__DATA FOR THIS TASK__:
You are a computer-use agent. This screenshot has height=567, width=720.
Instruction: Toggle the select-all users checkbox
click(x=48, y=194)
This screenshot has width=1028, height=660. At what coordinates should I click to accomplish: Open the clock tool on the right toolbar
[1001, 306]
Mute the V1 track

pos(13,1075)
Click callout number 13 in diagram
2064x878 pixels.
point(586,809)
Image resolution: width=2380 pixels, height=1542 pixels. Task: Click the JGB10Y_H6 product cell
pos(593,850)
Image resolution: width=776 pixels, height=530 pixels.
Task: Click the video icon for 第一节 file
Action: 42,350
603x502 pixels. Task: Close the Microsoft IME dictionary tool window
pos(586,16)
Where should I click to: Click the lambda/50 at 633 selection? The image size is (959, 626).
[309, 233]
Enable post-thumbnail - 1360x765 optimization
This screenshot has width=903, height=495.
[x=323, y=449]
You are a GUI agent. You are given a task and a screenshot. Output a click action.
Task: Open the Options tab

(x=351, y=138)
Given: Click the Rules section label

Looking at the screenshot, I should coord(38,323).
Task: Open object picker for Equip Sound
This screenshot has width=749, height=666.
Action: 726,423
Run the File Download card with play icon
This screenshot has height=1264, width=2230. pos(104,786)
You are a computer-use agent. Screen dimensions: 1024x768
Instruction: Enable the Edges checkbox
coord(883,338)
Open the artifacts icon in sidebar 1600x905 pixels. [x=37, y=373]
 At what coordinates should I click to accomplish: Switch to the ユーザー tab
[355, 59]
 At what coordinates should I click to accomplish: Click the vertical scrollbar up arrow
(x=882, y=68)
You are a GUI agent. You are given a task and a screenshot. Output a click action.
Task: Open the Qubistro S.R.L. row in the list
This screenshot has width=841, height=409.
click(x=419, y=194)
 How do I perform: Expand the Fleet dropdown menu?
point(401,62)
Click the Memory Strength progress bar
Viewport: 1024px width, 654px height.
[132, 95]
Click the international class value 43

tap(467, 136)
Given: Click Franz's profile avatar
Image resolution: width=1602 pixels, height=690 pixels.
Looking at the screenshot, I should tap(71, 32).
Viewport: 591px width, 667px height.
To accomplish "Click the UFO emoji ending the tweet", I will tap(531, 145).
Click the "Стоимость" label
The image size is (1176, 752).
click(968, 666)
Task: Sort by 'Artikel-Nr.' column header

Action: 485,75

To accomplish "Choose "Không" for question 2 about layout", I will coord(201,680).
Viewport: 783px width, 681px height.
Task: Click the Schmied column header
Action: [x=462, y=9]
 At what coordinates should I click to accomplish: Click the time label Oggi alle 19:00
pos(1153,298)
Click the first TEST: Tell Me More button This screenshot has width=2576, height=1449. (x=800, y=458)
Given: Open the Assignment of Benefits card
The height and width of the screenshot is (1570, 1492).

__DIRECTIONS FOR THIS TASK__:
Copy all lines of the listing above that contain the string "computer".

__WRITTEN ANSWER__:
You are a computer-use agent. This screenshot has height=567, width=720.
You are a computer-use agent. Screen dimensions: 1024x768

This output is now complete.